We should expect to be grabbed or pushed prior to a physical blow.
We should expect to be attacked by a man in his physical prime.
We should expect a 50% likelihood of being engaged by more than one assailant. Training in percussive techniques should take priority over locks. If your health allows – practice running.
This August 2005 Traditional Karate Magazine article was a condensed version of a chapter in my first book: Heian Flow System: effective karate kata bunkai. The information presented related to research on violent crime conducted between 1999 and 2004. I first heard of the HAPV and HAOV terms while reading Bill Burgar’s work on Gojushiho (Five Years: One Kata) and meeting and training with Bill and Rick Clark. Before that I had focused on researching violent crime and not used an acronym. There are a number of different terms in use in the martial arts and professional confrontation management communities to describe aggressive and violent behaviour patterns. The memorable term ‘Monkey Dance’, coined by Rory Miller, is now commonly used to describe pre- fight behaviours (where humans have much in common with other primates). Some use the term PIA (Primary Initiation Attack) to describe the initial means of physical assault. I prefer the more widely used HAOV since it highlights the inclusion of certain actions that many would not regard as physical violence such as pre-fight physical posturing and verbal threats (what I might call Primate Posturing and Rory Miller calls Monkey Dancing). These are the point where avoidance training, the acknowledgement of flinch responses when caught ‘off-guard’ and your own personal protection strategies should come into play – before any physical violence begins.
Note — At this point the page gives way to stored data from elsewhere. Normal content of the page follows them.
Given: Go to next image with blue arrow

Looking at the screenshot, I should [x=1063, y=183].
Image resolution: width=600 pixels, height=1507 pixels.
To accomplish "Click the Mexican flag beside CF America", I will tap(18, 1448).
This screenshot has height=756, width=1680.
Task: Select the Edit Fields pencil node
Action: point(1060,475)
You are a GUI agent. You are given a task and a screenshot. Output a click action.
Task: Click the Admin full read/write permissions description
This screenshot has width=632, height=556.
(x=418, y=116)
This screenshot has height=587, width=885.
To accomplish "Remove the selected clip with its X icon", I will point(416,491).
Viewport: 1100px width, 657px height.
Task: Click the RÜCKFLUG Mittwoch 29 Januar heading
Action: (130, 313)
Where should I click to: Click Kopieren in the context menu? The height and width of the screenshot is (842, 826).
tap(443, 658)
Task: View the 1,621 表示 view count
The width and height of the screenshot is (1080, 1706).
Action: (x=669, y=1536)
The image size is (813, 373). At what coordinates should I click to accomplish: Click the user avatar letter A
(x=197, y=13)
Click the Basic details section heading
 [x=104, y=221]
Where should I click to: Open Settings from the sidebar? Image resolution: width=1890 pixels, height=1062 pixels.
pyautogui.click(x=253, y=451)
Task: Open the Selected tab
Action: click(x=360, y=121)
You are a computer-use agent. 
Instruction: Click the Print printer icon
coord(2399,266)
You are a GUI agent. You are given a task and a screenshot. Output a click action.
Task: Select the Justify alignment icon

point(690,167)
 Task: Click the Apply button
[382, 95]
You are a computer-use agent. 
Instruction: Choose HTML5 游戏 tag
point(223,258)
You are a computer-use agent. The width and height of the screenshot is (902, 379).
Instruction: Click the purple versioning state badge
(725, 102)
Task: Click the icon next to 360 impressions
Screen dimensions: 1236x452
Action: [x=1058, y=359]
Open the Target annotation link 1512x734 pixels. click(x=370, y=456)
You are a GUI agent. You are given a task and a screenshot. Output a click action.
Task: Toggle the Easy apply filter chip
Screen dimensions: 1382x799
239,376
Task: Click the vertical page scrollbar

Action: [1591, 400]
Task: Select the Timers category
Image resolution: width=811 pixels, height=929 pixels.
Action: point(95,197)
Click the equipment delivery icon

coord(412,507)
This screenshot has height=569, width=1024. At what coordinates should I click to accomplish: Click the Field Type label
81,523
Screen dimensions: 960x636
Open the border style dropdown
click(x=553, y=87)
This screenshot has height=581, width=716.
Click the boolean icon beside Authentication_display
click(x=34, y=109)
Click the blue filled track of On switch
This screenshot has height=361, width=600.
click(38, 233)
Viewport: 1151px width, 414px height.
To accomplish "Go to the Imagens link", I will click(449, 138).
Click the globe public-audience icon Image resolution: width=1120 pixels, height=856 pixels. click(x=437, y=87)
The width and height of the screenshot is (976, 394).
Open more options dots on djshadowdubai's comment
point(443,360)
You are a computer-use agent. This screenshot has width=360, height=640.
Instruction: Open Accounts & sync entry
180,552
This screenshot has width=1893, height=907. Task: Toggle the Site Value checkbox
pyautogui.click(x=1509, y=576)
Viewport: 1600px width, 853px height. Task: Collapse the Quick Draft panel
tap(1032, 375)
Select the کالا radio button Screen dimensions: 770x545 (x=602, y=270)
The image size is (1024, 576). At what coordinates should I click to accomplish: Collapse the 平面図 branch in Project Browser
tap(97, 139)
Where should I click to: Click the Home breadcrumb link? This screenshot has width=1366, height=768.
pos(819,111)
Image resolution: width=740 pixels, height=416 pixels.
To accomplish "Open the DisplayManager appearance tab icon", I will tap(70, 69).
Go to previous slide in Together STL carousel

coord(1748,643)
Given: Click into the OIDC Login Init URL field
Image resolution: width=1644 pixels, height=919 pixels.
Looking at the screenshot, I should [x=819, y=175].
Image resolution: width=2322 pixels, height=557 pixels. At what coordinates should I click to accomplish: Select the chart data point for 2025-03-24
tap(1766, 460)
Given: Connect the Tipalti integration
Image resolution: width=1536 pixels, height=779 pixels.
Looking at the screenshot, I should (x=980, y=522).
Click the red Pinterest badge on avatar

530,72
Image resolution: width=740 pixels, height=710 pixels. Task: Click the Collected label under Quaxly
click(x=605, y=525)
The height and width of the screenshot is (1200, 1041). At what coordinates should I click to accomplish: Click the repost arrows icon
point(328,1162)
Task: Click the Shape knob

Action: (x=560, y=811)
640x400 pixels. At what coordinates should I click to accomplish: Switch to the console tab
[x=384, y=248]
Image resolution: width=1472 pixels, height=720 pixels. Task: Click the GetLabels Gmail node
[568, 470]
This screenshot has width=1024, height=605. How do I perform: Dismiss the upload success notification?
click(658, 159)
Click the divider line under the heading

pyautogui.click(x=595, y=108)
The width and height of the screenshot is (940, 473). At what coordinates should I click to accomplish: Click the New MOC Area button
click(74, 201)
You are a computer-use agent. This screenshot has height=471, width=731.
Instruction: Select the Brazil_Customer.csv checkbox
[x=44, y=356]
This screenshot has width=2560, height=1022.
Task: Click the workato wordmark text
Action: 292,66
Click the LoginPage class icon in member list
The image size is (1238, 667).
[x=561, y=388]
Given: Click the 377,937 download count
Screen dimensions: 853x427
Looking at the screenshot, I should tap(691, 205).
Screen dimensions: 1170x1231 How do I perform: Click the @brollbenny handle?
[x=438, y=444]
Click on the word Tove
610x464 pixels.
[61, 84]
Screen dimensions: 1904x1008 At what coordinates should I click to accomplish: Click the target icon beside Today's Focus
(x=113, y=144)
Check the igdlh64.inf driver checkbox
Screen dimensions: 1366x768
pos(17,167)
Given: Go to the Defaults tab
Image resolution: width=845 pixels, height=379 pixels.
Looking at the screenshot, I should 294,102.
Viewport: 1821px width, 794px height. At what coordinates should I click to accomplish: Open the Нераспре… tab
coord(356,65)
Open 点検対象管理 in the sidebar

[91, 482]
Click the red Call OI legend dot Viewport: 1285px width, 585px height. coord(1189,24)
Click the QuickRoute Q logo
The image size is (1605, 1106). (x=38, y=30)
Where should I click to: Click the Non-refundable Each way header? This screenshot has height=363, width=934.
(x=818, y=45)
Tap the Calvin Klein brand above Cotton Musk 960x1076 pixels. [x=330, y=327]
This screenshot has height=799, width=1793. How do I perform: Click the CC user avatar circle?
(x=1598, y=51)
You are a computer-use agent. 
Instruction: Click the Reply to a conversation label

I continue to use HAOV as in my experience it is now the most common term for the subject matter in the international Anglophone martial arts community. The term HAV is a recognised abbreviation for a medical condition, a form of aircraft and a form of media among other things. HAPV is normally associated with Hamster Polyoma Virus. As a result HAOV is useful for disambiguation.
I’ve been continuing to collate and analyse information since the above article was written, and I may publish that at a future date as it has guided my training and teaching. In the meantime I hope this old data (still statistically on par with modern percentages) on crime in England and Wales is of interest.